**TASK DIRECTIONS:** Carry over everything from the line that contains "The image size is (482, 388)." down to the line that contains "pos(235,43)" into your reply, items included, with 9 added to every coordinate in the answers. Leave the pictures out.

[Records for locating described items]
-*-

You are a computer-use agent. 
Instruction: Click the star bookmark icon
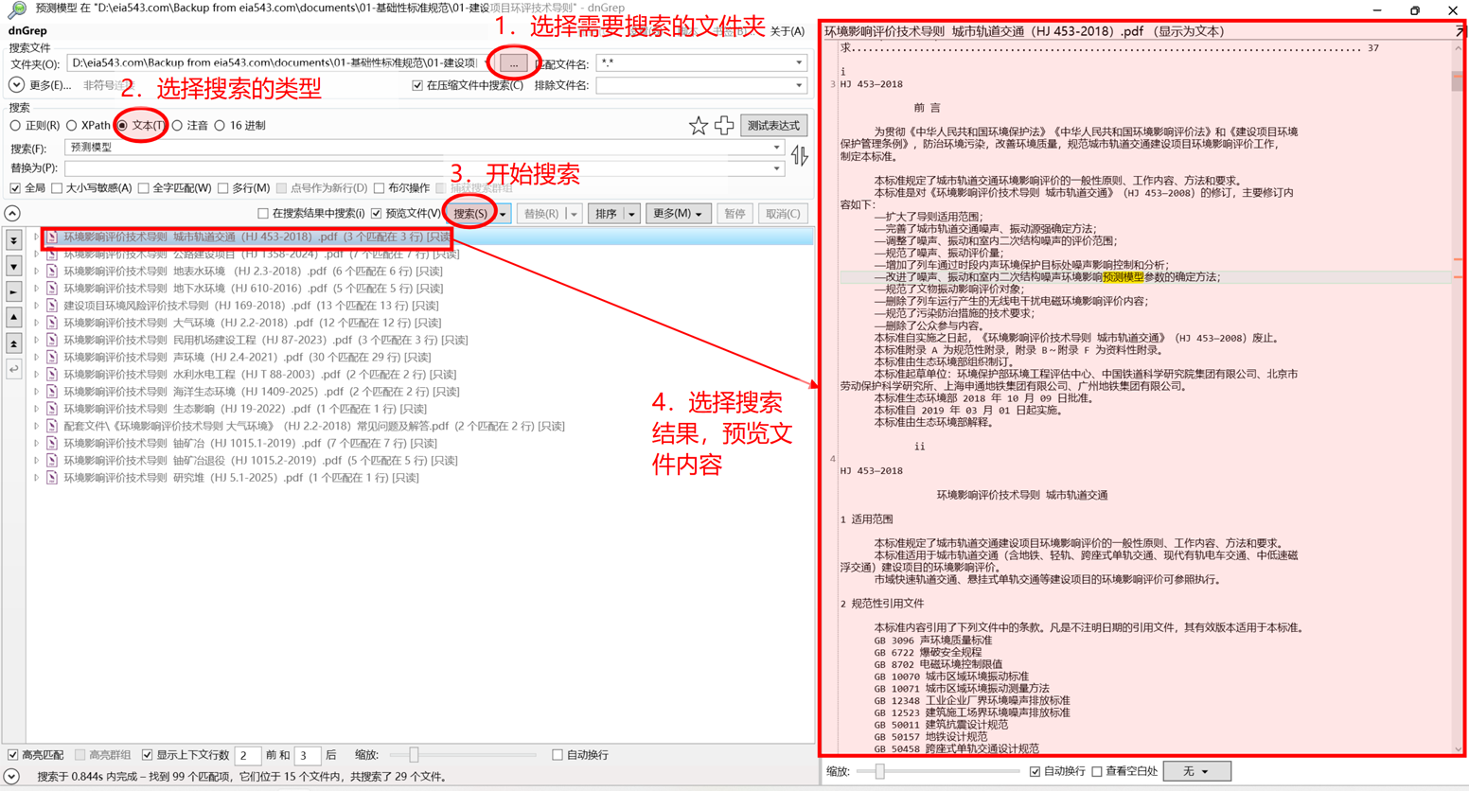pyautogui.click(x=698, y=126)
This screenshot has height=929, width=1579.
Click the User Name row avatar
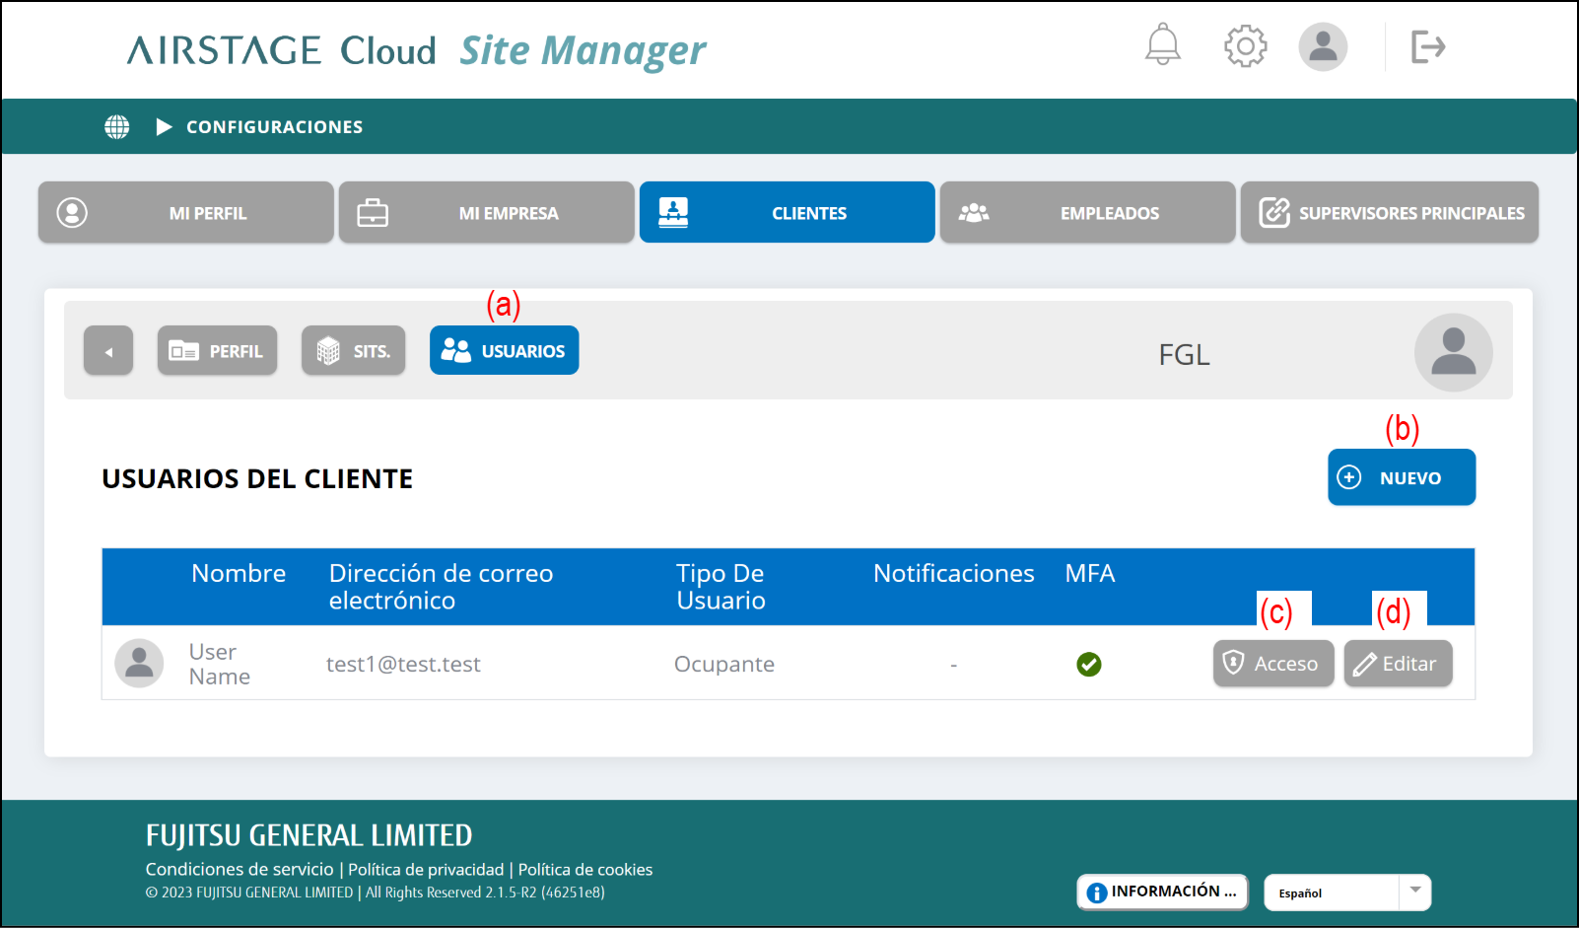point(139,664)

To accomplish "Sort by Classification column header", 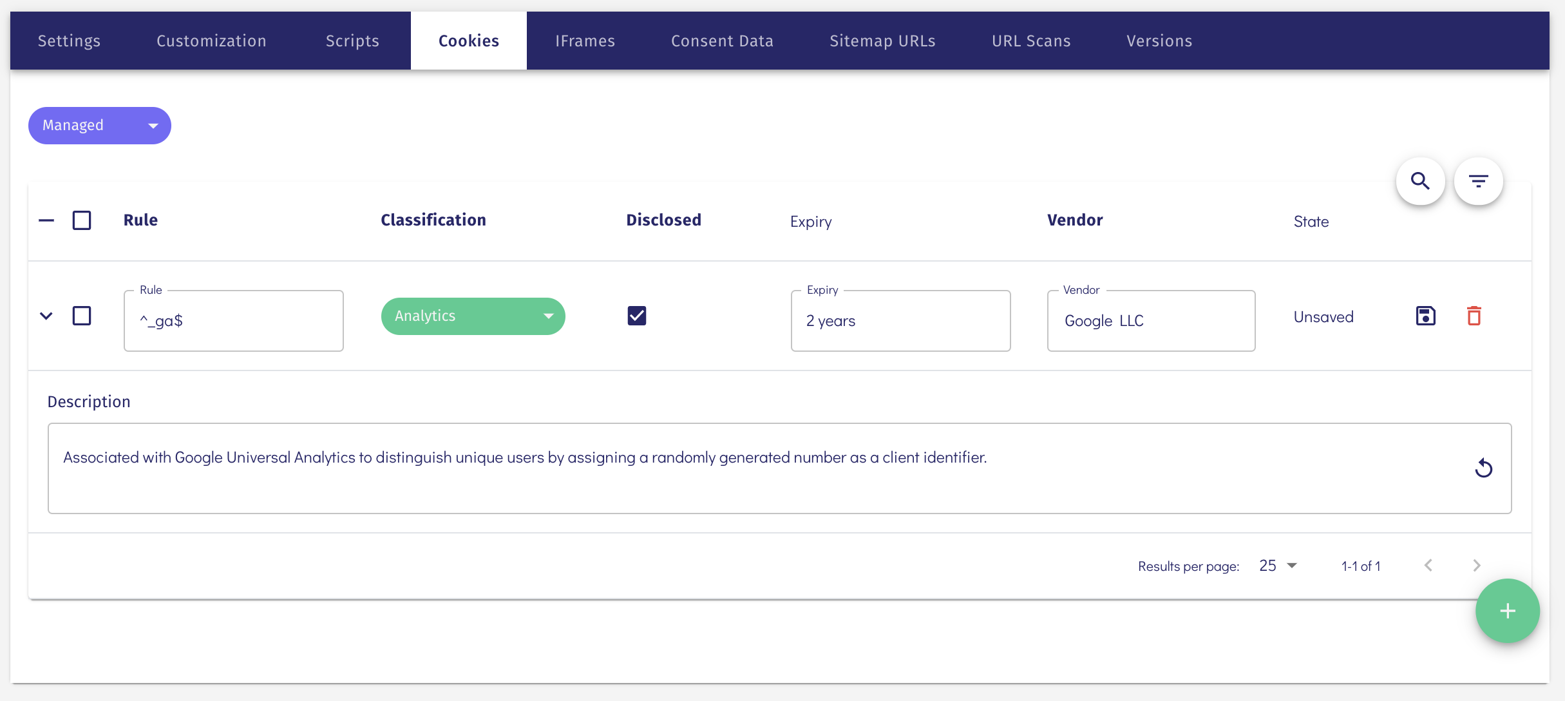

-*-

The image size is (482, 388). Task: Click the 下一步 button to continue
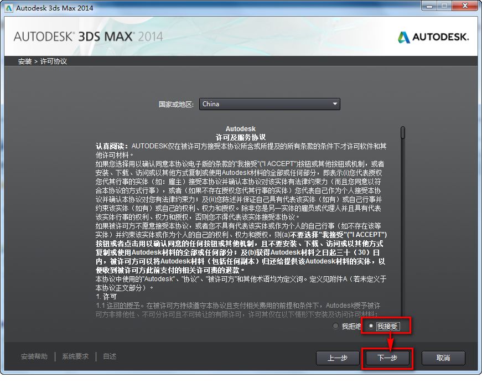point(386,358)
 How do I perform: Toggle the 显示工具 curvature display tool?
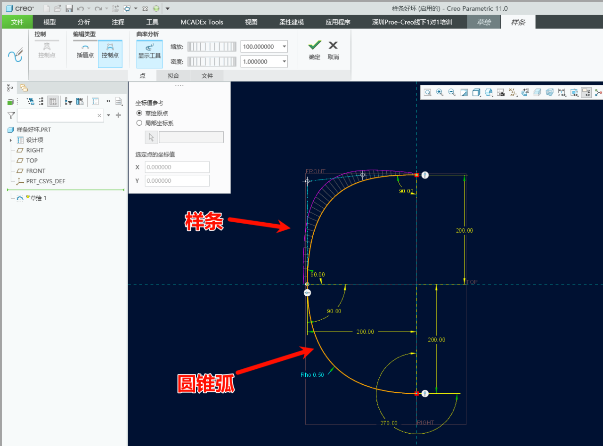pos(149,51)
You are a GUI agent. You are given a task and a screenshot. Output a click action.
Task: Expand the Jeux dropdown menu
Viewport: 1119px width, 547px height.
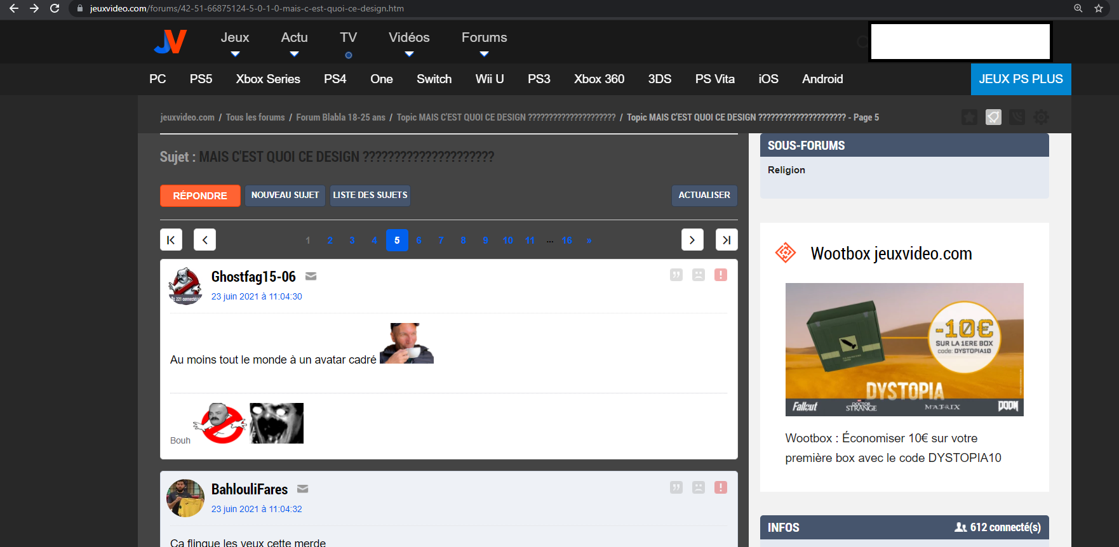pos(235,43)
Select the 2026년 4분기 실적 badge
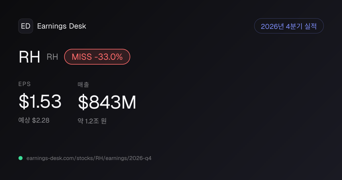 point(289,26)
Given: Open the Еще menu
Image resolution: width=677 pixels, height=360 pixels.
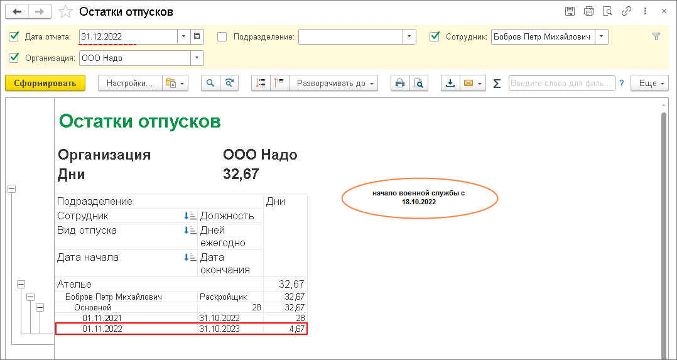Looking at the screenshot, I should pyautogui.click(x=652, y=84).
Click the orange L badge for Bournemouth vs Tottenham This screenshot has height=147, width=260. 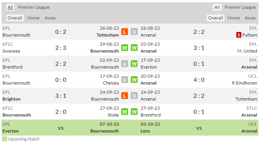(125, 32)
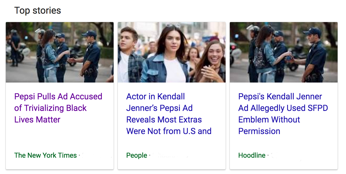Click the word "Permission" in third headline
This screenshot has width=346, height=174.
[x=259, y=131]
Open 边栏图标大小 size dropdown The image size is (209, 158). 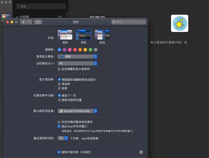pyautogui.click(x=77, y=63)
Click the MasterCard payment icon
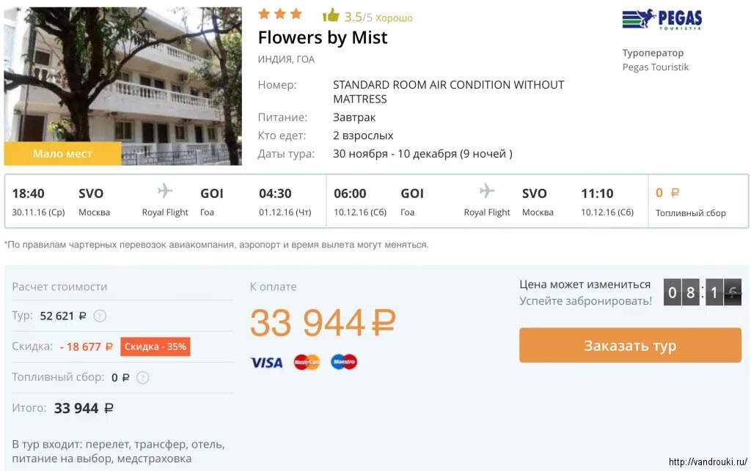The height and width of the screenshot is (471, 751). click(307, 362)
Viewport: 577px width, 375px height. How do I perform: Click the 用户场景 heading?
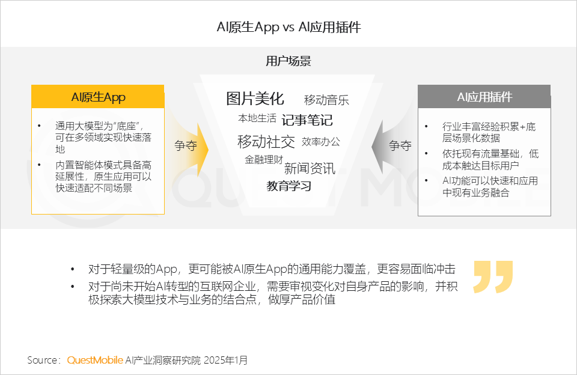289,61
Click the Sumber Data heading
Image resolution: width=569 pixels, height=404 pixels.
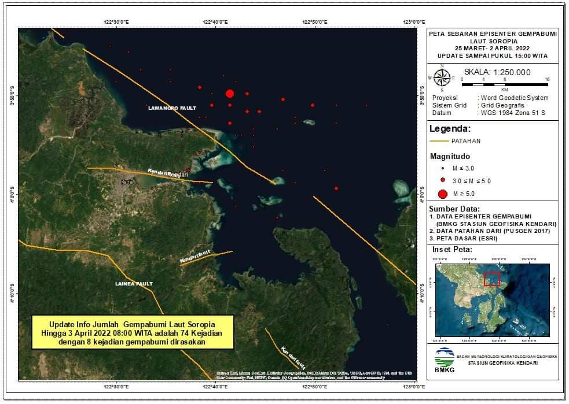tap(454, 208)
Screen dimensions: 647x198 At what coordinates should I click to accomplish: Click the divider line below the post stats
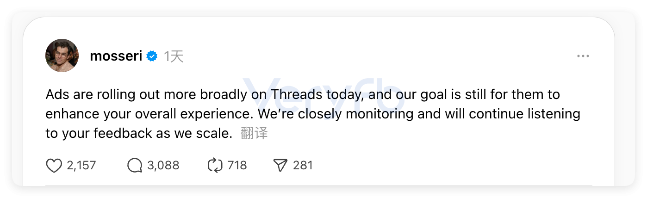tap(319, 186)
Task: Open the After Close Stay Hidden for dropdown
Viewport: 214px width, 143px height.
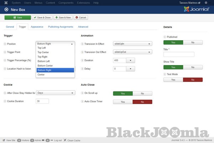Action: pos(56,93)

-*-

**EXERCISE OUTPUT:**
The image size is (482, 388). Task: Click the 下一步 button to continue
point(395,367)
 How do I perform: Toggle the 显示工具 curvature display tool?
pos(158,60)
You are a GUI agent. You are given a task and a screenshot. Output a click action.
Task: Expand the Jeux dropdown menu
Viewport: 1119px width, 547px height.
pos(244,52)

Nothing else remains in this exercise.